Um casal que limpava o quintal descobriu uma lápide romana de 2.000 anos, desaparecida desde a Segunda Guerra Mundial
A peça desaparecida de um museu italiano surgiu sob o mato de uma casa americana e reabriu um mistério que atravessa Roma, guerra e família.
O que parecia apenas mais uma limpeza de quintal em uma casa histórica de Nova Orleans acabou revelando um mistério digno de arqueologia internacional: uma lápide romana de quase 2.000 anos estava escondida sob a vegetação, longe da Itália e desaparecida desde a Segunda Guerra Mundial.
Casal encontrou a peça durante a limpeza do quintal
A descoberta aconteceu no bairro de Carrollton, quando Daniella Santoro, antropóloga ligada à Universidade de Tulane, e seu marido, Aaron Lorenz, removiam o mato atrás da casa. Em meio à vegetação, apareceu uma placa de mármore com uma inscrição em latim.
No início, Santoro pensou que a pedra pudesse ter relação com algum cemitério histórico de Nova Orleans. A dúvida levou o casal a procurar D. Ryan Gray, professor de antropologia da Universidade de Nova Orleans, dando início a uma investigação que logo ultrapassaria as fronteiras dos Estados Unidos.

A inscrição revelou a identidade de um romano antigo
Especialistas da Universidade de Tulane e da Universidade de Innsbruck analisaram a inscrição de forma independente e chegaram à mesma conclusão: a lápide pertencia a Sexto Congênio Vero, um homem ligado à tribo Bessi da Trácia.
O texto indicava que ele viveu até os 42 anos e serviu por 22 anos a bordo da trirreme Asclépio, embarcação associada à frota romana. O monumento funerário teria sido erguido por seus herdeiros, Atílio Caro e Vécio Longino. Achados históricos inesperados mostram como objetos comuns podem esconder capítulos inteiros do passado.
O rastro levou a um museu destruído na Itália
A investigação mostrou que a mesma inscrição já havia sido catalogada no museu cívico de Civitavecchia, cidade localizada a noroeste de Roma. A peça desapareceu depois que o local foi atingido durante os bombardeios da Segunda Guerra Mundial.
Esse elo histórico tornou o caso ainda mais intrigante. A lápide não era apenas um objeto antigo fora de lugar, mas uma relíquia perdida em meio ao caos da guerra, quando museus, arquivos e coleções inteiras sofreram perdas difíceis de rastrear.

Uma antiga moradora ajudou a completar o caminho
Depois que a história ganhou repercussão, Erin Scott O’Brien, antiga proprietária da casa, reconheceu a pedra.
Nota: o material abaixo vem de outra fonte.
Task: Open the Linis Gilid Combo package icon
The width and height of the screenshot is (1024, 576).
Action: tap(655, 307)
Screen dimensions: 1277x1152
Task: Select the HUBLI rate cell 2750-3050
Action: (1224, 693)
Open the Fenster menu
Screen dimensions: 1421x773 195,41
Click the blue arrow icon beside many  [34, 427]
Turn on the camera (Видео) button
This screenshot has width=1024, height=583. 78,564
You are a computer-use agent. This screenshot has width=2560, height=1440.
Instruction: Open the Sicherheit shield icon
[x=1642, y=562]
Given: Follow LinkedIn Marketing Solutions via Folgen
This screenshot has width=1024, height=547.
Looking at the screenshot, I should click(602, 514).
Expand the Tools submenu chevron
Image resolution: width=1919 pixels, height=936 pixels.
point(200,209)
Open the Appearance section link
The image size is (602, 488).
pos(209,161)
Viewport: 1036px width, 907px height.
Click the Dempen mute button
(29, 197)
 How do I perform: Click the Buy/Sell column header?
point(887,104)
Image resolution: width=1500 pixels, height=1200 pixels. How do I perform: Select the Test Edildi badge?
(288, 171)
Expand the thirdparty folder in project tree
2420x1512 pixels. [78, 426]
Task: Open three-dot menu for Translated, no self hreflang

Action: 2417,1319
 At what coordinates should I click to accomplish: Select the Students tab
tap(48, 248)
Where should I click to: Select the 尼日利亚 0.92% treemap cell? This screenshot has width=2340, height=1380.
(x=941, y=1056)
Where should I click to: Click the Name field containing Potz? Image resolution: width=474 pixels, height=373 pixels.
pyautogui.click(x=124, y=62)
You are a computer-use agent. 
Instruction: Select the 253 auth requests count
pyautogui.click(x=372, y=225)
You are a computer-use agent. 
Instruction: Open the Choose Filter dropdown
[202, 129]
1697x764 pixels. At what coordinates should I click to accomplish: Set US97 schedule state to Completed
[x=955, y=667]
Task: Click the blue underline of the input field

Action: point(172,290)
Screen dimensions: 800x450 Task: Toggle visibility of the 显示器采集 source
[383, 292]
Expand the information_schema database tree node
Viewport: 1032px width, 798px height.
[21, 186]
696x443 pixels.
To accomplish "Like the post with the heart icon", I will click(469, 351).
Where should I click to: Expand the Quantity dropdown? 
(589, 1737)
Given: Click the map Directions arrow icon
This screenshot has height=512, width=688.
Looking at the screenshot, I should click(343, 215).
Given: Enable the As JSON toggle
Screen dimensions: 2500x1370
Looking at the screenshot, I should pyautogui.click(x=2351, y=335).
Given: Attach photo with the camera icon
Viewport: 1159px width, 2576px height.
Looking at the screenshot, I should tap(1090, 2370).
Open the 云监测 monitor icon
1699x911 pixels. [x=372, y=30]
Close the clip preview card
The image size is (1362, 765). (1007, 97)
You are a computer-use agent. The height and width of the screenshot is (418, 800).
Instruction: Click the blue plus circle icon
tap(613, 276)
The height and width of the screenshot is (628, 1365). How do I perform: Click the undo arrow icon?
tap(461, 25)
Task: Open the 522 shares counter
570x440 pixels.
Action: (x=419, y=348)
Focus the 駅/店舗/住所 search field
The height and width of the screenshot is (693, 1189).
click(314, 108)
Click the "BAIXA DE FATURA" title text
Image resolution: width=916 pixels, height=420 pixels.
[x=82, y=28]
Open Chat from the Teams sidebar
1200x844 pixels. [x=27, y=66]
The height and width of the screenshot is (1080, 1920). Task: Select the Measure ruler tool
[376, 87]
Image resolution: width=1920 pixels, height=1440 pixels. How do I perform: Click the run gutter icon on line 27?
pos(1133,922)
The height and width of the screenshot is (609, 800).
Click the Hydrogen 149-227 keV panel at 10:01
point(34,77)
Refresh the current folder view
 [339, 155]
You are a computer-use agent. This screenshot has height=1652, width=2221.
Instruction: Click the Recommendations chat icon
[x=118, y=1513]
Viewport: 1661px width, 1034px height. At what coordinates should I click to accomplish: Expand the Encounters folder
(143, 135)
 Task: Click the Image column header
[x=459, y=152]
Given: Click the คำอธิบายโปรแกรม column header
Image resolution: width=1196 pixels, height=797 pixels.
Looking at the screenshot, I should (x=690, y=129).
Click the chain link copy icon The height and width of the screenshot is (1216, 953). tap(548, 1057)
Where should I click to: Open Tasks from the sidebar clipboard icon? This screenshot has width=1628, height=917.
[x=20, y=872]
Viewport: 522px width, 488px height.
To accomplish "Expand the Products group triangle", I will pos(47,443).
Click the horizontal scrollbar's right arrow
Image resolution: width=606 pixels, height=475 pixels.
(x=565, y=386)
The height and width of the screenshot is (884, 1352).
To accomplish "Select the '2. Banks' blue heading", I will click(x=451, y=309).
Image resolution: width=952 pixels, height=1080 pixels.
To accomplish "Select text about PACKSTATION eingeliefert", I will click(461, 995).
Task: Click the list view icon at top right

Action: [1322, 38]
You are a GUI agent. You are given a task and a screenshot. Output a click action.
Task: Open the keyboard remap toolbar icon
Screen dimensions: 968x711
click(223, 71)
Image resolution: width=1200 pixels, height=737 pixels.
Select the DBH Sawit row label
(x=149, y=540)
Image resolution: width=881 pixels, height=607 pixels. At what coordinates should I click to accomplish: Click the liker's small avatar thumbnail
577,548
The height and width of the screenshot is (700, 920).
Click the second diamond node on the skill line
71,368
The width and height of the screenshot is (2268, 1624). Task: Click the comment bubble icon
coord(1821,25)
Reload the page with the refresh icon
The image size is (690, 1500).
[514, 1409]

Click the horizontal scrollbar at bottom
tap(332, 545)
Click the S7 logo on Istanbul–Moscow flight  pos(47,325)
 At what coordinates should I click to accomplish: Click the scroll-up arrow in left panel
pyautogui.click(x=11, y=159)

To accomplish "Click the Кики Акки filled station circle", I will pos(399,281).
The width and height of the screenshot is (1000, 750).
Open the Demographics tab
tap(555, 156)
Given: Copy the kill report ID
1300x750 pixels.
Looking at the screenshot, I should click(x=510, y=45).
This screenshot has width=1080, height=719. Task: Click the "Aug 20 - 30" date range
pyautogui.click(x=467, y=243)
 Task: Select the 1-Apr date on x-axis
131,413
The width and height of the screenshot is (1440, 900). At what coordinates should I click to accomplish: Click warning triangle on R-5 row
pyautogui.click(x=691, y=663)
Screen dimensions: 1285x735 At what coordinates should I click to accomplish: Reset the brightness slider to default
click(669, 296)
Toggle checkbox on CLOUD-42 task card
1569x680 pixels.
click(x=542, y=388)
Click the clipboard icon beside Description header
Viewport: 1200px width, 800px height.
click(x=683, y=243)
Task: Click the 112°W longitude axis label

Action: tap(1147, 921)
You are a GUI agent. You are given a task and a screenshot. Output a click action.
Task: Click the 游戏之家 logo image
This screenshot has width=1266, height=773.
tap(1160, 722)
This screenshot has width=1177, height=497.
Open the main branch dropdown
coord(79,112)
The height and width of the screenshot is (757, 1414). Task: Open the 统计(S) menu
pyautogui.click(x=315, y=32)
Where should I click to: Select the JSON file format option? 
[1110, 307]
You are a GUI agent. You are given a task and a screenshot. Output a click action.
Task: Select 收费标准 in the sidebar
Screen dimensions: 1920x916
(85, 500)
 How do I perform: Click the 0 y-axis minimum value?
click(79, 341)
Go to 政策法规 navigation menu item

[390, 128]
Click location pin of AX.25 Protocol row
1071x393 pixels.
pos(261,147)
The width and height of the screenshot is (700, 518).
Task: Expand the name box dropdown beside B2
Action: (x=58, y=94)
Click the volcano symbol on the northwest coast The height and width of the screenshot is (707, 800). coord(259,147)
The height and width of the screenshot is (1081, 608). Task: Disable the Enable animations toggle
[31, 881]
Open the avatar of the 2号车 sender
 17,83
Ela contou que havia colocado a laje no quintal cerca de duas décadas antes, imaginando que fosse apenas uma peça decorativa interessante.
Segundo seu relato, a lápide pertencera ao avô, Charles Paddock Jr., que serviu no Exército dos Estados Unidos na Itália durante a Segunda Guerra Mundial. Ele retornou a Nova Orleans em 1946 com Adele, sua esposa, e a peça permaneceu por décadas na família.
A repatriação devolveu a lápide ao seu lugar de origem
A lápide foi recuperada com apoio da equipe de crimes contra a arte do FBI e devolvida à Itália em uma cerimônia realizada em Roma, em 29 de abril de 2026, junto de outros bens culturais. O destino indicado para a peça é o Museu Arqueológico Nacional de Civitavecchia.
Mesmo com o retorno, uma pergunta continua sem resposta: como Charles Paddock Jr. conseguiu a lápide antes de levá-la aos Estados Unidos? O mistério permanece, mas a história deixa um alerta poderoso: o passado pode estar mais perto do que parece, até sob o mato de um quintal.